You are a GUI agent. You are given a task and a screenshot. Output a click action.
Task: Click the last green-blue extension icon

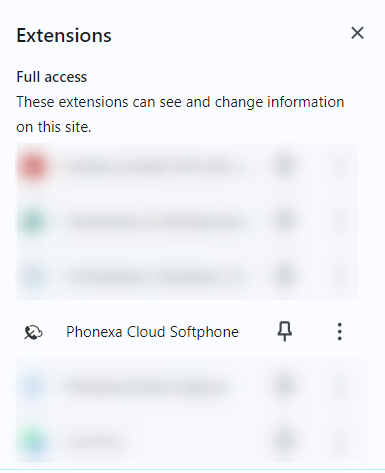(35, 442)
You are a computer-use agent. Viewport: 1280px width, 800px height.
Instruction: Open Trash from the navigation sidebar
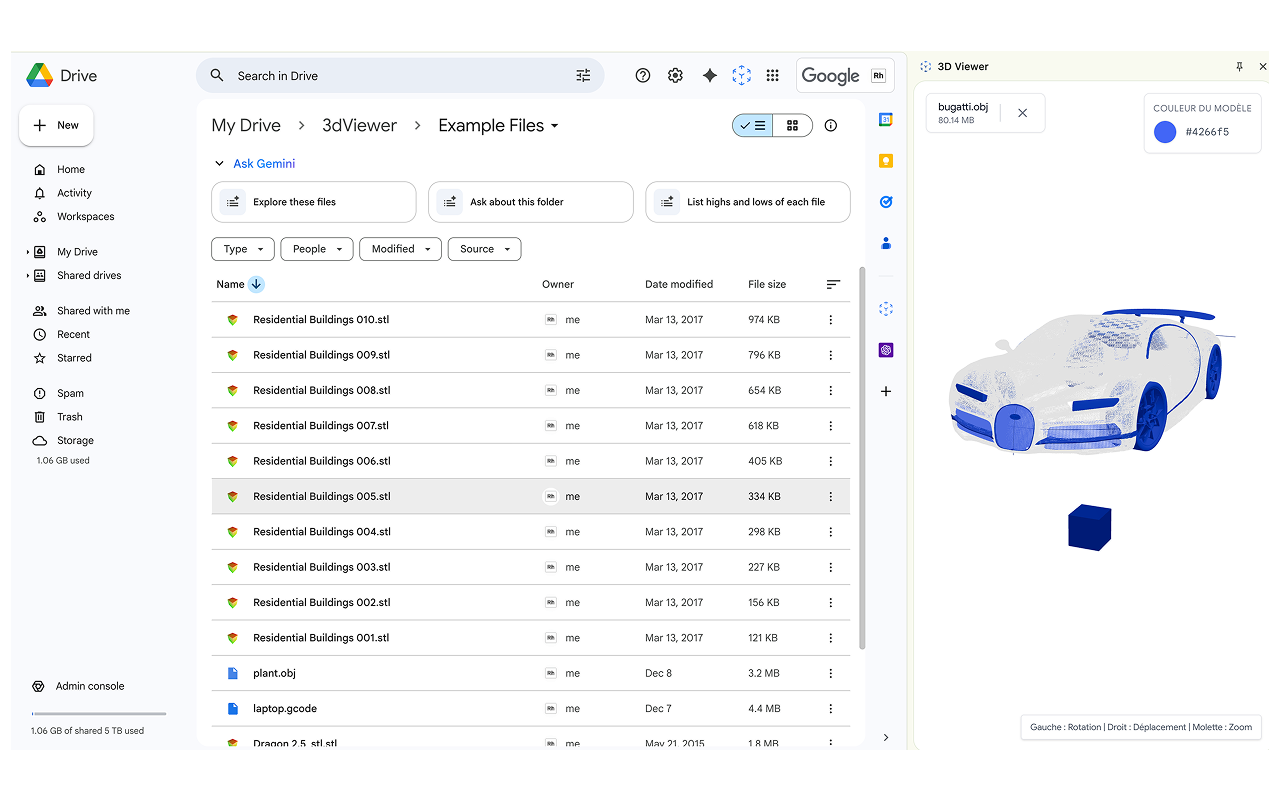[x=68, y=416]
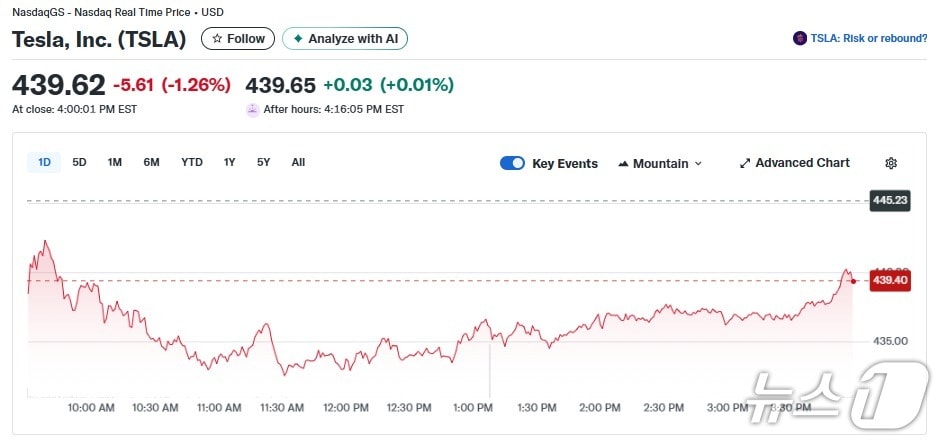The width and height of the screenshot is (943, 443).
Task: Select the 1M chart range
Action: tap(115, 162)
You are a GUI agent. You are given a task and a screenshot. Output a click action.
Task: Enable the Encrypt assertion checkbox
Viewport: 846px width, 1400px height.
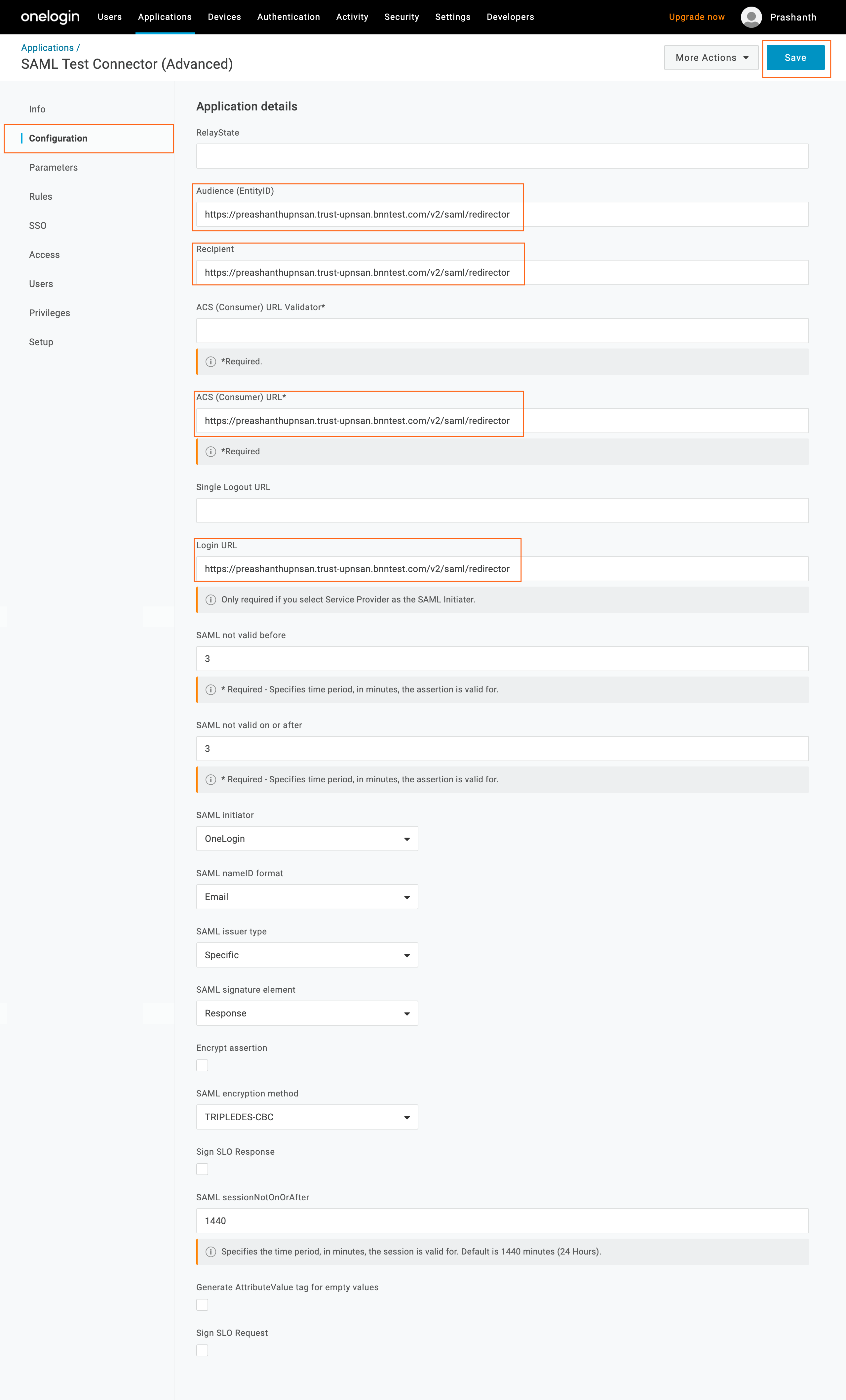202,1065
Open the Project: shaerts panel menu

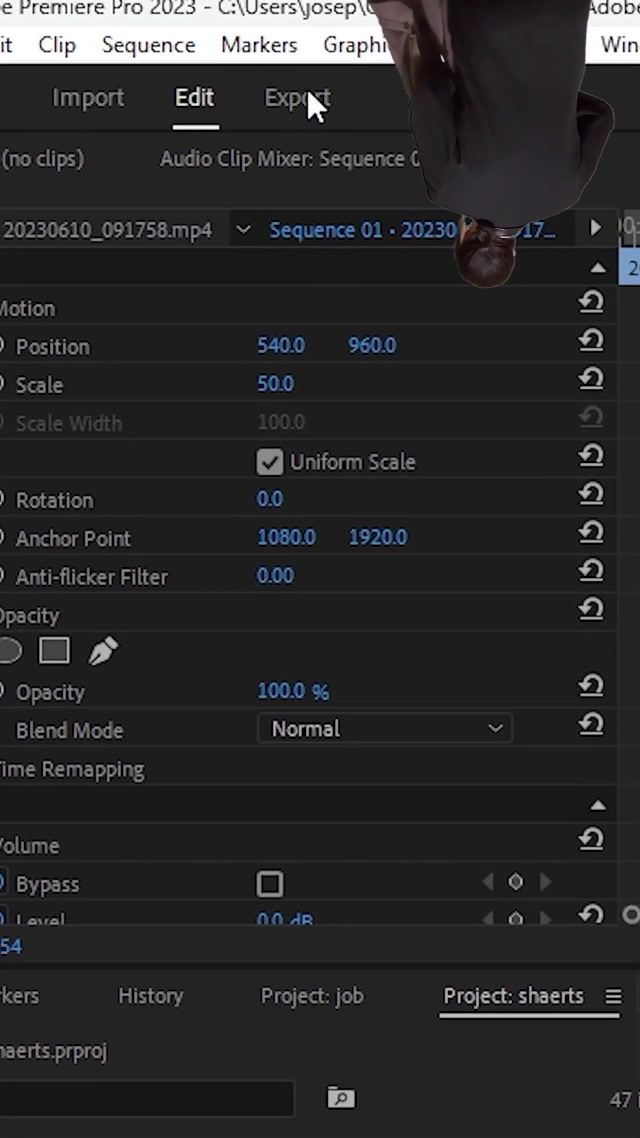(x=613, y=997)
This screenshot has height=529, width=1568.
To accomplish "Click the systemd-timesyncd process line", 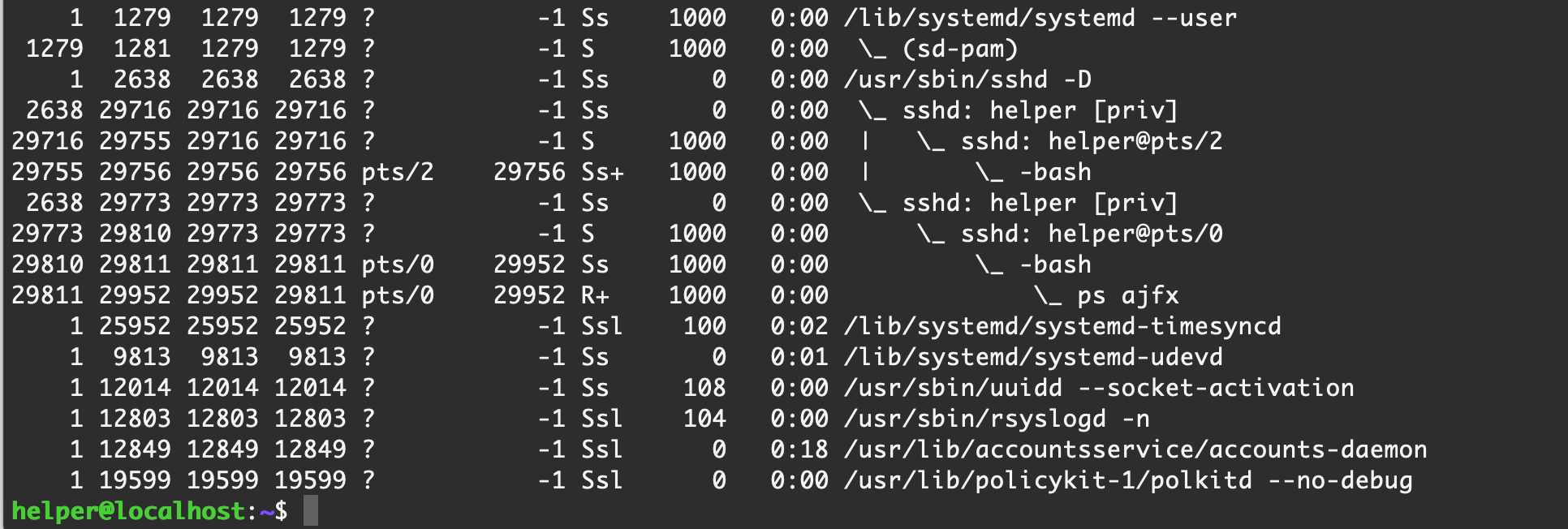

**PETUNJUK LATIHAN**
Tolong ketik ulang seluruh entri di atas tanpa mengubah satu kata pun. Gambar tidak perlu dimasukkan.

**HASIL LATIHAN**
You are a GUI agent. You are given a task and a screenshot. Output a click action.
Task: Click the last green-blue extension icon

(35, 442)
You are a computer-use agent. Viewport: 1280px width, 800px height.
Instruction: Open Trash from the navigation sidebar
[x=68, y=416]
The width and height of the screenshot is (943, 443).
Task: Select the 1M chart range
Action: tap(115, 162)
You are a GUI agent. You are given a task and a screenshot. Output a click action.
Task: Enable the Encrypt assertion checkbox
Viewport: 846px width, 1400px height.
202,1065
Open the Project: shaerts panel menu

(x=613, y=997)
This screenshot has height=529, width=1568.
To accomplish "Click the systemd-timesyncd process line", 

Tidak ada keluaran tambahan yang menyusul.